Problem to work on:
Copy all of the following items line for line, without changing anything.

##########

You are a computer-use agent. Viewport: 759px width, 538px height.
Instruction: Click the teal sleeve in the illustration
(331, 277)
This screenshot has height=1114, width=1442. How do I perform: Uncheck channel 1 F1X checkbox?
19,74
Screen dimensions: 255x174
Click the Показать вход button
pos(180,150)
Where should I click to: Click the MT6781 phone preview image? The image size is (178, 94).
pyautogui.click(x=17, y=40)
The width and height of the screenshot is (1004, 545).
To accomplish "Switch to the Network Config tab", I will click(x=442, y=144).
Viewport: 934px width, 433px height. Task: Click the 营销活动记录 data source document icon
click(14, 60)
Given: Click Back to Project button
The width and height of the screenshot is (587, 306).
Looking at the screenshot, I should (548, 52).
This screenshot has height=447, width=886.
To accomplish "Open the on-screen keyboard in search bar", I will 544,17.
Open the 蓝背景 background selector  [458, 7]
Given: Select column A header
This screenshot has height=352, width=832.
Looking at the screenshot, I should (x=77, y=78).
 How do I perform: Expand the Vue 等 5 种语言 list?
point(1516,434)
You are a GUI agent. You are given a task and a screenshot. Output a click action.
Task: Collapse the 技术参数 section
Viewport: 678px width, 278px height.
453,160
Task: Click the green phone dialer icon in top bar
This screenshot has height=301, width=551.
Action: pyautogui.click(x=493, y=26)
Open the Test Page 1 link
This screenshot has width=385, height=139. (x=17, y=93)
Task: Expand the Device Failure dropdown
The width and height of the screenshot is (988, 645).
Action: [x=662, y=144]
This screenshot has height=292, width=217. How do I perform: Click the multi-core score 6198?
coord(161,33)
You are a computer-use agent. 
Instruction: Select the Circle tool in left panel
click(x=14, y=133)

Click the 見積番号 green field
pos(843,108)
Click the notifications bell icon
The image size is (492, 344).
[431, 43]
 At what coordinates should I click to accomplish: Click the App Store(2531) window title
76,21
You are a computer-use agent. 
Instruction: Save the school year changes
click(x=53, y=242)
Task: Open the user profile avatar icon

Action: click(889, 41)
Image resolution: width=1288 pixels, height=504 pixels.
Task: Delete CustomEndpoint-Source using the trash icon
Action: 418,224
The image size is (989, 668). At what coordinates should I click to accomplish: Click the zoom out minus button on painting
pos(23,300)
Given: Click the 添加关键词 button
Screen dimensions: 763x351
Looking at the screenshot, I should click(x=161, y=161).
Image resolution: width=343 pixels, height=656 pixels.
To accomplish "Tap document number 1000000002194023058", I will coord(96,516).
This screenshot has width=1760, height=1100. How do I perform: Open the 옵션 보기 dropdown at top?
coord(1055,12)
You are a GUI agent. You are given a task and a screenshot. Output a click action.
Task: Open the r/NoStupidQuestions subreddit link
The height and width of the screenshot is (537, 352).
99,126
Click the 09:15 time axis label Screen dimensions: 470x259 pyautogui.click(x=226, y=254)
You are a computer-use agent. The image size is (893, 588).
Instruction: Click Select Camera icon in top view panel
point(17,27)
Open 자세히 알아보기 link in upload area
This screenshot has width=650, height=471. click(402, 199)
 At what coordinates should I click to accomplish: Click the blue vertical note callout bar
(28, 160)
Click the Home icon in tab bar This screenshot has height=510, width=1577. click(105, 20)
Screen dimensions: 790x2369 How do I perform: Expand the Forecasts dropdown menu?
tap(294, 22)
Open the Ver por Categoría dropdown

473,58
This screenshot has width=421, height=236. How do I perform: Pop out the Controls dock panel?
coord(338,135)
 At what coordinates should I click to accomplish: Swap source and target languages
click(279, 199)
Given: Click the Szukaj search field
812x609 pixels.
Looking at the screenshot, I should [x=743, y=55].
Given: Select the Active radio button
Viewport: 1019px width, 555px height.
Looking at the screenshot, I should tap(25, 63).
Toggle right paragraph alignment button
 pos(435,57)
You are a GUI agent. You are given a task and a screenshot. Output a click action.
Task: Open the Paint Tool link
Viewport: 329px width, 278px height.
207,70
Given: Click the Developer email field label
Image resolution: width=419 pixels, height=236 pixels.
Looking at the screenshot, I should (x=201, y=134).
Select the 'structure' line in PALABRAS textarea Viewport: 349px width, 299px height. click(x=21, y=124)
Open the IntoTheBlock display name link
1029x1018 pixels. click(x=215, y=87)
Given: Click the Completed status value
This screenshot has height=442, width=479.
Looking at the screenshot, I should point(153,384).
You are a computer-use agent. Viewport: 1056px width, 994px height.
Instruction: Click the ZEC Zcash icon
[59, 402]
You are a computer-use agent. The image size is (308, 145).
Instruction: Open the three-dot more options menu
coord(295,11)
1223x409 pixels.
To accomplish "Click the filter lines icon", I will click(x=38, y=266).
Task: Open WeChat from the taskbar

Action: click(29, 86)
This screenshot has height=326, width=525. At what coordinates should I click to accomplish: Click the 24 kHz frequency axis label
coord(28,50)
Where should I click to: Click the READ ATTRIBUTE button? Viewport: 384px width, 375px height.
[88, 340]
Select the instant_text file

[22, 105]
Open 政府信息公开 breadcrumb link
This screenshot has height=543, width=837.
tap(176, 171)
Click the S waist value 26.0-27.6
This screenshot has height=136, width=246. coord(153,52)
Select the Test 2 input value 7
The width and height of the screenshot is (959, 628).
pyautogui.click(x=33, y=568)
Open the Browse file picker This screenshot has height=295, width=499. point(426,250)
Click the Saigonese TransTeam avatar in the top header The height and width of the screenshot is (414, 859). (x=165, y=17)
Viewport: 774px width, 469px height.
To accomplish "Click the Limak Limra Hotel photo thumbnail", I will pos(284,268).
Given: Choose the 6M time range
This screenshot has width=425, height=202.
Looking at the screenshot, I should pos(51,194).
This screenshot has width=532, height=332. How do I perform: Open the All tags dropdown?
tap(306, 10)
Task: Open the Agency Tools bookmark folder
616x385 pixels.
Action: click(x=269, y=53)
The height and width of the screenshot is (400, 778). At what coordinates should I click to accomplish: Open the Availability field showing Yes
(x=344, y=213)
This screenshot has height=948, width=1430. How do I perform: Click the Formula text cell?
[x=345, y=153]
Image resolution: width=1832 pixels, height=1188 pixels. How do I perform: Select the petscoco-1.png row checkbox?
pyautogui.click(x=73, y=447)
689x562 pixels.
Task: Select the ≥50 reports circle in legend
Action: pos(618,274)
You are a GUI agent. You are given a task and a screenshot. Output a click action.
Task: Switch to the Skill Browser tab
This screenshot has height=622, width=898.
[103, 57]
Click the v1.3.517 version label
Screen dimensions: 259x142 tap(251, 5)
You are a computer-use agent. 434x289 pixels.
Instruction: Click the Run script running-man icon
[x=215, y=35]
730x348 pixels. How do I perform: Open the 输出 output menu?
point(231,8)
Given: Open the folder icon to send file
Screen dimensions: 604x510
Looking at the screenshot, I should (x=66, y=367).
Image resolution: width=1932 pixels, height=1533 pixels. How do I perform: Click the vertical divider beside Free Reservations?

##########

Correct result:
You are a computer-use agent. Viewport: 759px width, 538px height.
Instruction: Click the teal sleeve in the illustration
(331, 277)
This screenshot has height=1114, width=1442. How do I perform: Uncheck channel 1 F1X checkbox?
19,74
Screen dimensions: 255x174
Click the Показать вход button
pos(180,150)
Where should I click to: Click the MT6781 phone preview image? The image size is (178, 94).
pyautogui.click(x=17, y=40)
The width and height of the screenshot is (1004, 545).
To accomplish "Switch to the Network Config tab", I will click(x=442, y=144).
Viewport: 934px width, 433px height. Task: Click the 营销活动记录 data source document icon
click(14, 60)
Given: Click Back to Project button
The width and height of the screenshot is (587, 306).
Looking at the screenshot, I should (548, 52).
This screenshot has height=447, width=886.
To accomplish "Open the on-screen keyboard in search bar", I will 544,17.
Open the 蓝背景 background selector  [458, 7]
Given: Select column A header
This screenshot has height=352, width=832.
Looking at the screenshot, I should (x=77, y=78).
 How do I perform: Expand the Vue 等 5 种语言 list?
point(1516,434)
You are a GUI agent. You are given a task and a screenshot. Output a click action.
Task: Collapse the 技术参数 section
Viewport: 678px width, 278px height.
453,160
Task: Click the green phone dialer icon in top bar
This screenshot has height=301, width=551.
Action: pyautogui.click(x=493, y=26)
Open the Test Page 1 link
This screenshot has width=385, height=139. (x=17, y=93)
Task: Expand the Device Failure dropdown
The width and height of the screenshot is (988, 645).
Action: [x=662, y=144]
This screenshot has height=292, width=217. How do I perform: Click the multi-core score 6198?
coord(161,33)
You are a computer-use agent. 
Instruction: Select the Circle tool in left panel
click(x=14, y=133)

Click the 見積番号 green field
pos(843,108)
Click the notifications bell icon
The image size is (492, 344).
[431, 43]
 At what coordinates should I click to accomplish: Click the App Store(2531) window title
76,21
You are a computer-use agent. 
Instruction: Save the school year changes
click(x=53, y=242)
Task: Open the user profile avatar icon

Action: click(889, 41)
Image resolution: width=1288 pixels, height=504 pixels.
Task: Delete CustomEndpoint-Source using the trash icon
Action: 418,224
The image size is (989, 668). At what coordinates should I click to accomplish: Click the zoom out minus button on painting
pos(23,300)
Given: Click the 添加关键词 button
Screen dimensions: 763x351
Looking at the screenshot, I should click(x=161, y=161).
Image resolution: width=343 pixels, height=656 pixels.
To accomplish "Tap document number 1000000002194023058", I will coord(96,516).
This screenshot has width=1760, height=1100. How do I perform: Open the 옵션 보기 dropdown at top?
coord(1055,12)
You are a GUI agent. You are given a task and a screenshot. Output a click action.
Task: Open the r/NoStupidQuestions subreddit link
The height and width of the screenshot is (537, 352).
99,126
Click the 09:15 time axis label Screen dimensions: 470x259 pyautogui.click(x=226, y=254)
You are a computer-use agent. The image size is (893, 588).
Instruction: Click Select Camera icon in top view panel
point(17,27)
Open 자세히 알아보기 link in upload area
This screenshot has width=650, height=471. click(402, 199)
 At what coordinates should I click to accomplish: Click the blue vertical note callout bar
(28, 160)
Click the Home icon in tab bar This screenshot has height=510, width=1577. click(105, 20)
Screen dimensions: 790x2369 How do I perform: Expand the Forecasts dropdown menu?
tap(294, 22)
Open the Ver por Categoría dropdown

473,58
This screenshot has width=421, height=236. How do I perform: Pop out the Controls dock panel?
coord(338,135)
 At what coordinates should I click to accomplish: Swap source and target languages
click(279, 199)
Given: Click the Szukaj search field
812x609 pixels.
Looking at the screenshot, I should [x=743, y=55].
Given: Select the Active radio button
Viewport: 1019px width, 555px height.
Looking at the screenshot, I should tap(25, 63).
Toggle right paragraph alignment button
 pos(435,57)
You are a GUI agent. You are given a task and a screenshot. Output a click action.
Task: Open the Paint Tool link
Viewport: 329px width, 278px height.
207,70
Given: Click the Developer email field label
Image resolution: width=419 pixels, height=236 pixels.
Looking at the screenshot, I should (x=201, y=134).
Select the 'structure' line in PALABRAS textarea Viewport: 349px width, 299px height. click(x=21, y=124)
Open the IntoTheBlock display name link
1029x1018 pixels. click(x=215, y=87)
Given: Click the Completed status value
This screenshot has height=442, width=479.
Looking at the screenshot, I should point(153,384).
You are a computer-use agent. Viewport: 1056px width, 994px height.
Instruction: Click the ZEC Zcash icon
[59, 402]
You are a computer-use agent. The image size is (308, 145).
Instruction: Open the three-dot more options menu
coord(295,11)
1223x409 pixels.
To accomplish "Click the filter lines icon", I will click(x=38, y=266).
Task: Open WeChat from the taskbar

Action: click(29, 86)
This screenshot has height=326, width=525. At what coordinates should I click to accomplish: Click the 24 kHz frequency axis label
coord(28,50)
Where should I click to: Click the READ ATTRIBUTE button? Viewport: 384px width, 375px height.
[88, 340]
Select the instant_text file

[22, 105]
Open 政府信息公开 breadcrumb link
This screenshot has height=543, width=837.
tap(176, 171)
Click the S waist value 26.0-27.6
This screenshot has height=136, width=246. coord(153,52)
Select the Test 2 input value 7
The width and height of the screenshot is (959, 628).
pyautogui.click(x=33, y=568)
Open the Browse file picker This screenshot has height=295, width=499. point(426,250)
Click the Saigonese TransTeam avatar in the top header The height and width of the screenshot is (414, 859). (x=165, y=17)
Viewport: 774px width, 469px height.
To accomplish "Click the Limak Limra Hotel photo thumbnail", I will pos(284,268).
Given: Choose the 6M time range
This screenshot has width=425, height=202.
Looking at the screenshot, I should pos(51,194).
This screenshot has width=532, height=332. How do I perform: Open the All tags dropdown?
tap(306, 10)
Task: Open the Agency Tools bookmark folder
616x385 pixels.
Action: click(x=269, y=53)
The height and width of the screenshot is (400, 778). At what coordinates should I click to accomplish: Open the Availability field showing Yes
(x=344, y=213)
This screenshot has height=948, width=1430. How do I perform: Click the Formula text cell?
[x=345, y=153]
Image resolution: width=1832 pixels, height=1188 pixels. How do I perform: Select the petscoco-1.png row checkbox?
pyautogui.click(x=73, y=447)
689x562 pixels.
Task: Select the ≥50 reports circle in legend
Action: pos(618,274)
You are a GUI agent. You are given a task and a screenshot. Output a click action.
Task: Switch to the Skill Browser tab
This screenshot has height=622, width=898.
[103, 57]
Click the v1.3.517 version label
Screen dimensions: 259x142 tap(251, 5)
You are a computer-use agent. 434x289 pixels.
Instruction: Click the Run script running-man icon
[x=215, y=35]
730x348 pixels. How do I perform: Open the 输出 output menu?
point(231,8)
Given: Open the folder icon to send file
Screen dimensions: 604x510
Looking at the screenshot, I should (x=66, y=367).
Image resolution: width=1932 pixels, height=1533 pixels. How do I perform: Click the vertical divider beside Free Reservations?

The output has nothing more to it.